Appendix 1 – Description of psychosocial interventions
Brief Cognitive Behavioral Stress Management Program
The Brief Cognitive Behavioral Stress Management Program is a semi-structured program that was devised to allow the caregiver to gain awareness of various aspects of his or her daily life and distress due to caregiving responsibilities, as well as to assist the caregiver in developing stress management skills in a practical group environment. In this program, several aspects of other stress management programs, cognitive-behavioral therapy techniques, and resources for group psychotherapy are used. The approach has been manualized and consists of seven sessions.
Collective Narrative Therapy
Collective Narrative Therapy is a narrative group intervention, consisting of eight group sessions with different goals. All groups are facilitated by the same practitioner. The main topics are: creating relationship; describe, externalize and evaluate problems; understand and solve problems; reflect and make sense of experiences, and share positive communication; relax body and mind, and explore the meaning of life and inner strengths; and rewrite life stories and ascertain life goals.
Psychoeducation
Psychoeducation is defined as a psychosocial intervention with systematic and structured knowledge transfer about an illness and its treatment, integrating emotional and motivational aspects to enable carers to cope with the illness and to improve patients’ treatment adherence. The content of psychoeducation interventions includes etiology of illness, treatment process, adverse effects of prescribed medications, coping strategies, coping skills training, problem-solving training.
Family-Focused Culturally-Informed Treatment model
The Family-Focused Culturally-Informed Treatment model is an individual or couple treatment for caregivers of persons with bipolar disorder. It is based on three premises supported by extensive research and theory: a) negative and dysfunctional automatic thoughts, feelings, and core beliefs about caregiving contribute to and sustain depressive symptoms and perceived burden among caregivers; b) depressive symptoms interfere with caregiver self-care and ability to manage the demands and stress associated with caregiving; c) the presence of caregiver’s depressive symptoms interferes with management of caregiving demands and impacts on severity of patient’s mood symptoms.
Family-Led Mutual Support Group program
The Family-Led Mutual Support Group program consists of 16 bi-weekly 2-h sessions co-led by two peer family caregivers. These caregivers are relatively more experienced in caregiving and are trained by the researchers to perform the peer leader role with a three full-day psychoeducation and supportive skills workshop. The workshop’s contents are structured in five stages, including engagement; awareness and addressing mutually shared psychosocial needs; managing common and individual physical and psychosocial needs of self and family members; taking up caregiving roles and demands and facing challenges; group termination.
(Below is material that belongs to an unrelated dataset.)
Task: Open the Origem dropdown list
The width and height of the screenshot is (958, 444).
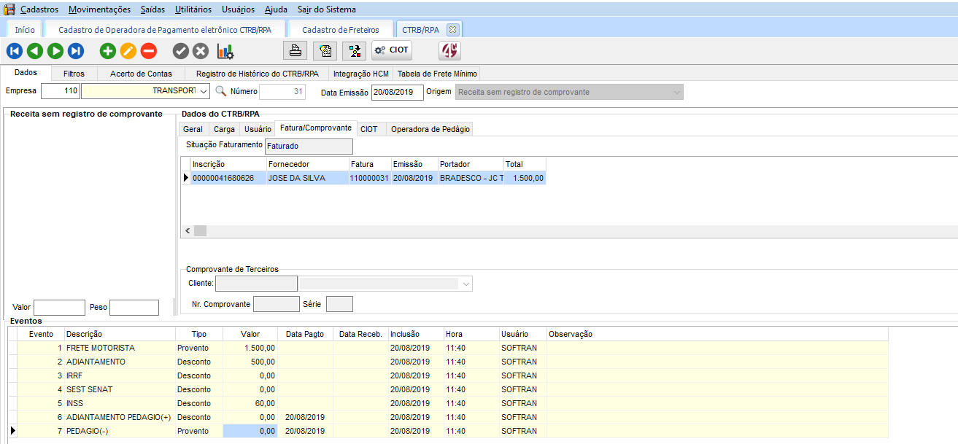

All sessions place emphasis on supportive sharing of experience and information exchanges, problem-solving, and caregiving skill practices.
Yoga/Self-Help intervention
This consists of a self-help manual and DVD for practicing yoga intended for caregivers of patients with schizophrenia.
Supportive-Educational interventions
Supportive-Educational interventions consist of sessions aiming to improve levels of knowledge about the disorder, how to handle difficult behaviors, stress management, communication skills, and relapse prevention.
Online intervention (“mi.spot”)
“mi.spot” is an online, manualized intervention that targets young adults who have a parent with a mental illness and/or substance use disorder. The topics include: introduction to the intervention; information about mental disorders; assessing relationship with parents and/or other family members; managing stress; discussion on caring responsibilities; taking control of own life.